Abed receives World Food Prize 2015
Brac Founder and Chairperson Sir Fazle Hasan Abed has been honoured as the 2015 World Food Prize Laureate for his outstanding contributions to enhancing the world's production and distribution of food to those most in need.
The prestigious prize, known as Nobel Prize for food and agriculture, was conferred on him on Thursday night at an event of a three-day international symposium at the Iowa State Capitol Building in Iowa, USA.
John Ruan III, chairman of the World Food Prize, handed over the award to Abed. The award includes a cash prize of $ 250,000, said a Brac statement.
“I must acknowledge that the award does not belong to me alone, it is the recognition of Brac's work over the last 43 years in providing pathways out of poverty for millions of people in Bangladesh and other countries in Africa and Asia,” said Abed, receiving the award.
The real heroes are the poor themselves and in particular, the poverty-hit women who overcome enormous challenges each day of their lives, he added.
“Throughout our work across the world, we have learnt that countries and culture vary; but realities, struggles, aspirations and dreams of poor and marginalised people are remarkably similar.”
“In the coming decades we must refine methods of delivery at scale, placing solutions at the hands of poor people themselves and track progress.
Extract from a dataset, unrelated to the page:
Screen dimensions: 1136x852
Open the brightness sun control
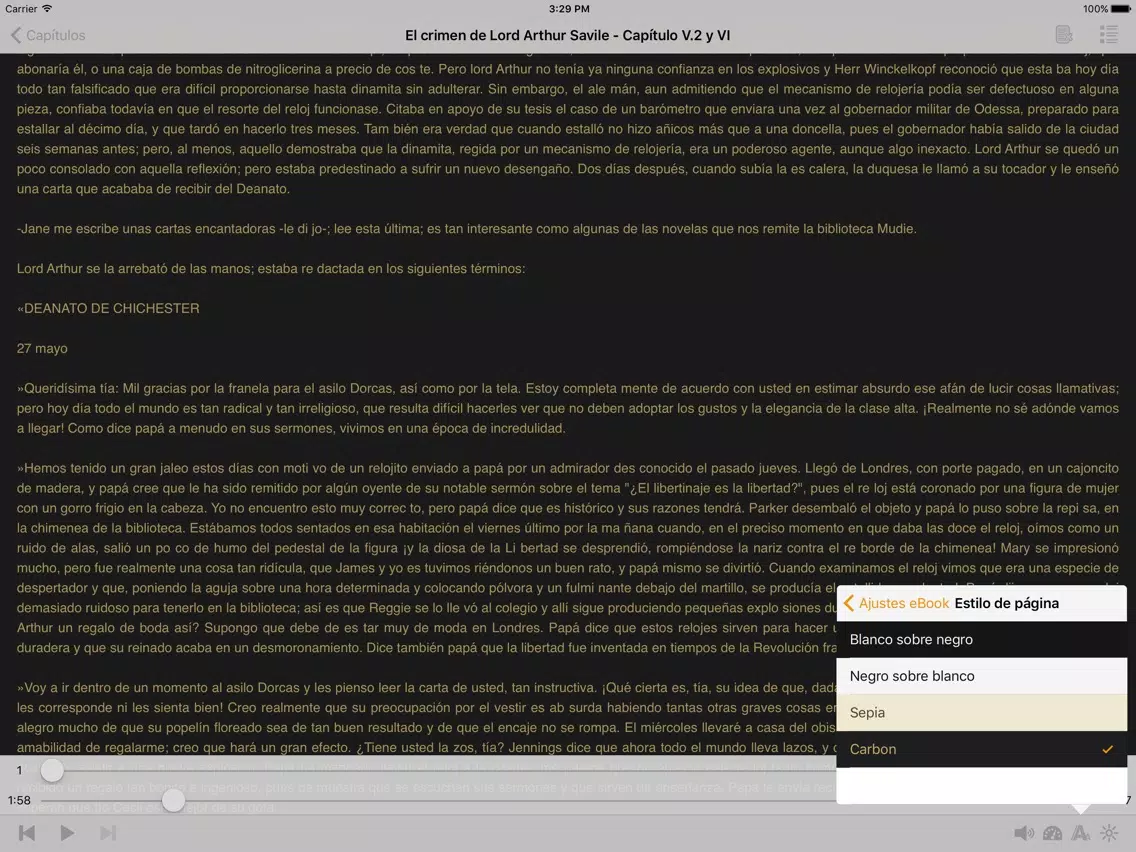1108,833
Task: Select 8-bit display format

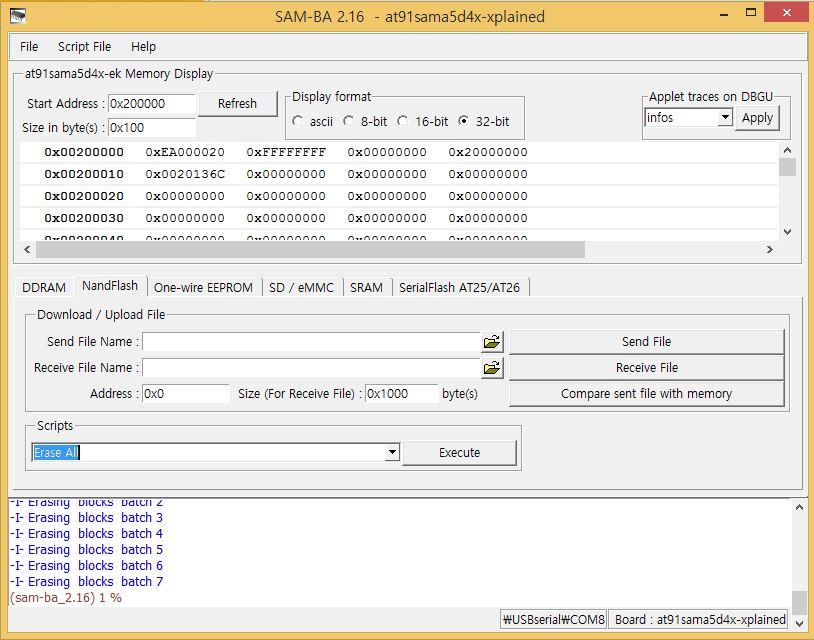Action: point(348,121)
Only by putting the poor specially women in charge of their own lives and destinies poverty and deprivation can be removed from the face of the earth,” observed the Brac chief.
US Secretary of Agriculture Tom Vilsack, President of World Food Prize Foundation Ambassador Kenneth Quinn, President of Iowa senate Pam Jochum, Speaker of Iowa house Linda Upmeyer and former president of the republic of Malawi and founder of the Joyce Banda Foundation Joyce Banda was present at the programme, chaired by Iowa Governor Terry Branstad.
Brac is widely credited as a major contributor to Bangladesh's achievement in halving poverty and hunger levels since 1990, in line with the UN's Millennium Development Goals, through its sustained efforts in the fields of poverty and hunger eradication and food security, according to the statement.
The organisation, said the release, has helped nearly 150 million people worldwide with the opportunity for enhanced food security.
Earlier this year, Ambassador Kenneth M Quinn in Washington, DC announced Abed as the winner of this year's prize.